Full Moon and Little Frieda

A cool small evening shrunk to a dog bark and the clank of a bucket --

And you listening.
A spider's web, tense for the dew's touch.
A pail lifted, still and brimming -- mirror
To tempt a first star to a tremor.

Cows are going home in the lane there, looping the hedges with their warm
wreaths of breath --
A dark river of blood, many boulders,
Balancing unspilled milk.

'Moon!' you cry suddenly, 'Moon! Moon!'

The moon has stepped back like an artist gazing amazed at a work
That points at him amazed.

-- Ted Hughes

Pasted from <http://www.cs.rice.edu/~ssiyer/minstrels/poems/723.html>

Can also be found in Staying Alive p.231

Friday, 14 March 2008

Reading and Writing

At the moment I'm reading a Bukowski short story collection (The Most Beautiful Woman in Town and other stories). The writing reminds me very much of Henry Miller in Tropic of Cancer - it's vigorous, bawdy, honest and funny. But as both books are memoirs (of sorts) and therefore about writing as much as what happens in their day to day lives, it's making me think about how much (or how little) I write. And read.
There are simply not enough hours in the day for me to plough through my waiting list of books to read. So much information and tales that I want to gorge myself on yet time slips through my hands like sand.

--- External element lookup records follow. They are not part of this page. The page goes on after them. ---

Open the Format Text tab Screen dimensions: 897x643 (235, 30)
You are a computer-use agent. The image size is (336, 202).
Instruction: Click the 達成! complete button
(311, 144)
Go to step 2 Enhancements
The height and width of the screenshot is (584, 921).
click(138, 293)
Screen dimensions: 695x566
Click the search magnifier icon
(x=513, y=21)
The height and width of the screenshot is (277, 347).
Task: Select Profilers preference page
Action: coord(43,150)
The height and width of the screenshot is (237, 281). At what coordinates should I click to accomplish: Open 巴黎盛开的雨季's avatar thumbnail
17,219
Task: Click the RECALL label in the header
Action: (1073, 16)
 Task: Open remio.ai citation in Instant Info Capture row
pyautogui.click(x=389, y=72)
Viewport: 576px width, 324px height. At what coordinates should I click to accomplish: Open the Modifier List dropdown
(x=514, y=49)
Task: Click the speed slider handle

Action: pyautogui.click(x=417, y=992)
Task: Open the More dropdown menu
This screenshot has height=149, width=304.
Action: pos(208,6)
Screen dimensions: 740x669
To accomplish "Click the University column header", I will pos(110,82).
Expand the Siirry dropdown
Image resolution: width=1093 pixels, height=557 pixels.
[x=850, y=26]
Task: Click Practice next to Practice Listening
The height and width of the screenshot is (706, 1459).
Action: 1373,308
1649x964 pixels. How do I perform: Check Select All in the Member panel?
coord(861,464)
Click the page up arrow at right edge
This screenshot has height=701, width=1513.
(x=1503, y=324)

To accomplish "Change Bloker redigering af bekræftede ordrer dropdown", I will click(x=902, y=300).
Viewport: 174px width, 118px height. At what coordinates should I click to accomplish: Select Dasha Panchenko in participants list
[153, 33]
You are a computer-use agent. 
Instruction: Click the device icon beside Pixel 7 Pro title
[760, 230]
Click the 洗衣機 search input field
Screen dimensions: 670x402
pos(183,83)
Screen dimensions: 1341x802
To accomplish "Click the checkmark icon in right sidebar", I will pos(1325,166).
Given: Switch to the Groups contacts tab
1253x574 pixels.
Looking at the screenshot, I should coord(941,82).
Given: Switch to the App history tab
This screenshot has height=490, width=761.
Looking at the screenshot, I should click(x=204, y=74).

I need to work out some sort of system for myself whereby I read a book that I class as Literature and then something purely for pleasure. Sometimes these might overlap, but generally the Literature requires me to engage my brain whereas the stuff I look at purely for pleasure doesn't. I suppose it's a bit like food - Literature is a good meal at a top restaurant, pleasure books are the literary equivalent of MacDonalds and Burger King. That said, there are the rare occasions when I pick up what I consider to be a MacBook and it turns out to be a real feast.

Stephen King said somewhere that anyone wishing to pursue writing as a career should read for at least four hours every day. Some days I can probably do that - although most of that will be made up of reading on a pc screen - not what I think he meant at all. I certainly used to read for a good four hours each day and in all honesty it's not a huge amount out of 24 hours. But in our busy 21st century lives it's a massive hole. Audio books I suppose could help - at least for those of us for whom driving is unavoidable.

Hmm…I should be reading now and not writing aimless musings to myself.